The music of lesser composers is starred with happy inspirations. Grieg and MacDowell, for instance, are sometimes so fertile in those points of departure which seem made to order for starting a masterpiece on its way, getting it over a difficult moment, or bringing it happily home, that we are momentarily seduced into believing that what we are hearing is a masterpiece. Young listen­ers of whatever age hear only these strokes of genius, and forget, or are deaf to, the acres of marking time between. An astute music merchant like Saint-Saens bunches his effects because he has to, and because he knows his own poverty. They are very impressive effects — while they last. Paging through the yellowing scores of George Philipp Telemann, Weber, Meyerbeer, and H. T. Parker — a hundred other names would serve as well — we come across a lush melody, a haunting har­monic progression, a canny rhythmic effect. Our first impulse is to disinter these giants and animate their life­less limbs — an expensive job, whether at the Philhar­monic or the Met. And we have our little triumphs: there are our effects, sure enough, but buried, sometimes lost, in a skeleton that will not take on flesh. Or, if it does for a time seem to live, it is only to collapse, fearfully and without warning, like Poe's M. Vladimir. Not even the interpretive skill of a Toscanini or a Gieseking can avert this nauseous catastrophe and give to the disinterred second-rate the vitality of great music. Romantics would have us believe that this vitality is merely the translation into musical sounds of noble thoughts and powerful emo­tions.

This would be an eloquent argument if it could be shown that the great masters had a corner on the noble thoughts and powerful emotions of their times. Actually, some extraordinarily feeble talents wallowed in the most virtuous thinking and indulged emotions that bordered on hysteria. Contrarily, a veritable first-rank genius like Handel seems to have had no personal emotion other than generous anger, while Chopin suffered from a posi­tive dearth of noble thoughts. There really is not, and never was, a rule about such matters as these. And, in­deed, if music were a faithful translation of a composer's personality, emotionally and mentally, listening to Haydn would be very dull and listening to Wagner an unendur­able torture. Fortunately, the small portion of the per­sonality that manages to pass through the filter of the creative imagination acts as nothing more than a coloring matter on the final product.

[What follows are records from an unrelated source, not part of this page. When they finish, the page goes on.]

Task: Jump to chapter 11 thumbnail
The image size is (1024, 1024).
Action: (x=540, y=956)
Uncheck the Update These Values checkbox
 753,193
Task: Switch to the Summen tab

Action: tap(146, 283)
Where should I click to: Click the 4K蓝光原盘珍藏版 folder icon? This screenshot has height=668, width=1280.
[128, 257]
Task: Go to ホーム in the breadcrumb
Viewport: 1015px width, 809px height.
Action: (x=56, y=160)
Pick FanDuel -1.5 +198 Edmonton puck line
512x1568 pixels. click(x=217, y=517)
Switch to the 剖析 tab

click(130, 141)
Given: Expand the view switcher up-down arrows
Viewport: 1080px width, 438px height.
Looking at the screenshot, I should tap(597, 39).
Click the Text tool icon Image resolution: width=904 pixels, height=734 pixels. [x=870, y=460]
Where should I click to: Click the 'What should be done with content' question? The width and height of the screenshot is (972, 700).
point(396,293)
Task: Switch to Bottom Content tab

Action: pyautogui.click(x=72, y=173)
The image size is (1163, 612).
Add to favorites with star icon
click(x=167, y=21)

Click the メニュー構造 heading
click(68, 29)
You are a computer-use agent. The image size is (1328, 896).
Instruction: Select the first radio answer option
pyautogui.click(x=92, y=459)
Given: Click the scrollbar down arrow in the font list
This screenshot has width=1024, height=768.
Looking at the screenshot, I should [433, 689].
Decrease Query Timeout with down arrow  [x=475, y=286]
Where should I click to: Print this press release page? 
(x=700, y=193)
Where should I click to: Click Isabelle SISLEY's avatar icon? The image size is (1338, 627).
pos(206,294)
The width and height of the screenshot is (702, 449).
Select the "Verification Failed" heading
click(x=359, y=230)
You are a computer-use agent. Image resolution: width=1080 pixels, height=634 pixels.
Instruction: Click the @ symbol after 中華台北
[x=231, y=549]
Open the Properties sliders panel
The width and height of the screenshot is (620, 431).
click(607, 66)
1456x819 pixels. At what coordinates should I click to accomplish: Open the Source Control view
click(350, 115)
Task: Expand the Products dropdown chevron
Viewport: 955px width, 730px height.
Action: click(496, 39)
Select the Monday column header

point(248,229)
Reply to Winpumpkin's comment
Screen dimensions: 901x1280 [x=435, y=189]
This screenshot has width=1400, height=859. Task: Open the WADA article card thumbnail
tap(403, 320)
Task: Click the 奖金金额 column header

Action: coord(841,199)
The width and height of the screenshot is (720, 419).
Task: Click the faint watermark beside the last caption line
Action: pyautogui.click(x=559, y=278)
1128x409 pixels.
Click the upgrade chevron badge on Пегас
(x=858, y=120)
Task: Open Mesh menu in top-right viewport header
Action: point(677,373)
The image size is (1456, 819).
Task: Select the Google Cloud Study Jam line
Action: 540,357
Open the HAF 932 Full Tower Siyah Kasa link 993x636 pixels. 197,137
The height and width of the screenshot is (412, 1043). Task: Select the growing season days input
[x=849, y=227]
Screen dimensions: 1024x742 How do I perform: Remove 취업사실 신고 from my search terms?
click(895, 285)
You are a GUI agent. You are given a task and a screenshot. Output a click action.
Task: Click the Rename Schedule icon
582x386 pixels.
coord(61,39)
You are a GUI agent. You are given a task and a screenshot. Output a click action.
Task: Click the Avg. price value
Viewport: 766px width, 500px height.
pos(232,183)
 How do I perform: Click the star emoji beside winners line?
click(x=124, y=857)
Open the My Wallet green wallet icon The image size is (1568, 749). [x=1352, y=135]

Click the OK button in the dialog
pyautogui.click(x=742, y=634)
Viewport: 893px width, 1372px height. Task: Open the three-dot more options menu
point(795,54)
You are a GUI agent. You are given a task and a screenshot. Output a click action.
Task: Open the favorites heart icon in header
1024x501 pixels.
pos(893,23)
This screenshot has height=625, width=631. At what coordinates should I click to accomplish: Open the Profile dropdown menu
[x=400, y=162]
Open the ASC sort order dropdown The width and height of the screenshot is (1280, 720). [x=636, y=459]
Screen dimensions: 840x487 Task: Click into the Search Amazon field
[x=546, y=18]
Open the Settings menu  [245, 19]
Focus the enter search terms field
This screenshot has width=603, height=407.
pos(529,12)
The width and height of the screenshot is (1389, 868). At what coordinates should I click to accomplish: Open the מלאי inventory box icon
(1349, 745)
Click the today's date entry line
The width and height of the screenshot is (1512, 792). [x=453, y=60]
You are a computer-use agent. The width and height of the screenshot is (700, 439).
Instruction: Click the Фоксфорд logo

No. It is no less true of music than of any other art that what gives vitality is the artist's ability to think in terms of his art and his compulsion to work unceasingly, earnestly, with the tools of his craft. He must understand the larger architecture of his forms (whether as restricted as a Schubert song or as expanded as a Beethoven sym­phony), and he must understand not only the multifarious grammar of detail, but also the function of detail in cre­ating pattern. That certain spiritual qualities Eire called into service by these processes, it would be idle to deny. But let us not try to make rules about them any more than about the ratio of noble thoughts and powerful emotions to musical vitality: they vary from composer to com­poser. Granted the original "inspiration" (which a Grieg or a Massenet, or a Moszkowski is as likely to get as a Beethoven), vitality then depends on what is done with it. Its exact character and potentialities must be understood above all, at this point, its innate vitality must not be overestimated.

It must be used in the right milieu, given to the right instruments, placed in the right keys, varied or mated with its legitimate complements. In his judicious handling of these various elements of musical creation, Beethoven is the mighty exemplar that leaps at once to mind. To follow one of those frequently rather common­place germs of musical thought from its birthplace in his notebooks to its final series of grand progressions in a symphony, concerto, quartet, or sonata, is to spy upon the central secret of artistic creation itself, and to under­stand, in a measure, why some music is vital and other music is not.